■ WORK INSTRUCTIONS ■
Echo each line of the records below word for word, leaving out the pictures.

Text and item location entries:

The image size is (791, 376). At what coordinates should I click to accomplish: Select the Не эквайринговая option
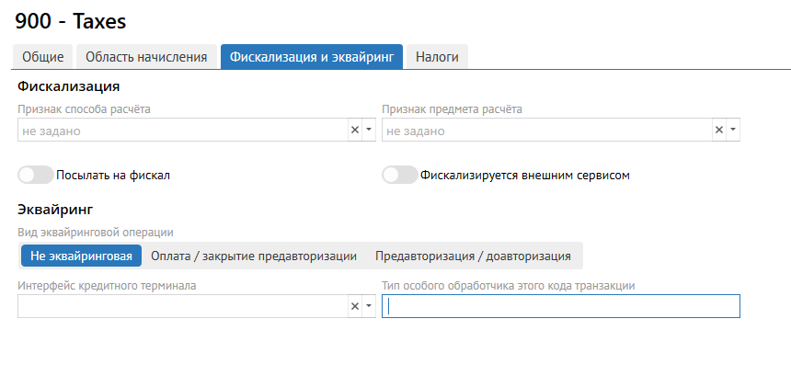coord(81,256)
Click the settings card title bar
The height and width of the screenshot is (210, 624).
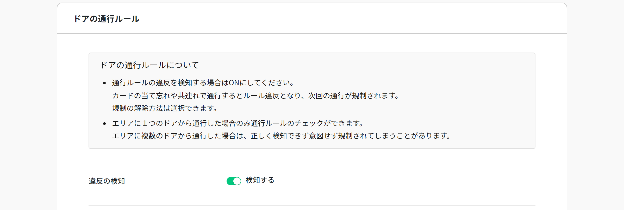pos(313,18)
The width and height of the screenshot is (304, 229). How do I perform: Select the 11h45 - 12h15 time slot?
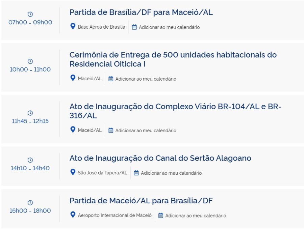click(x=30, y=121)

■ WORKED SOLUTION ■
The image size is (791, 376). At what coordinates should I click to accomplish: Select the Не эквайринговая option
coord(81,256)
Click the settings card title bar
The height and width of the screenshot is (210, 624).
pos(313,18)
The width and height of the screenshot is (304, 229). How do I perform: Select the 11h45 - 12h15 time slot?
click(x=30, y=121)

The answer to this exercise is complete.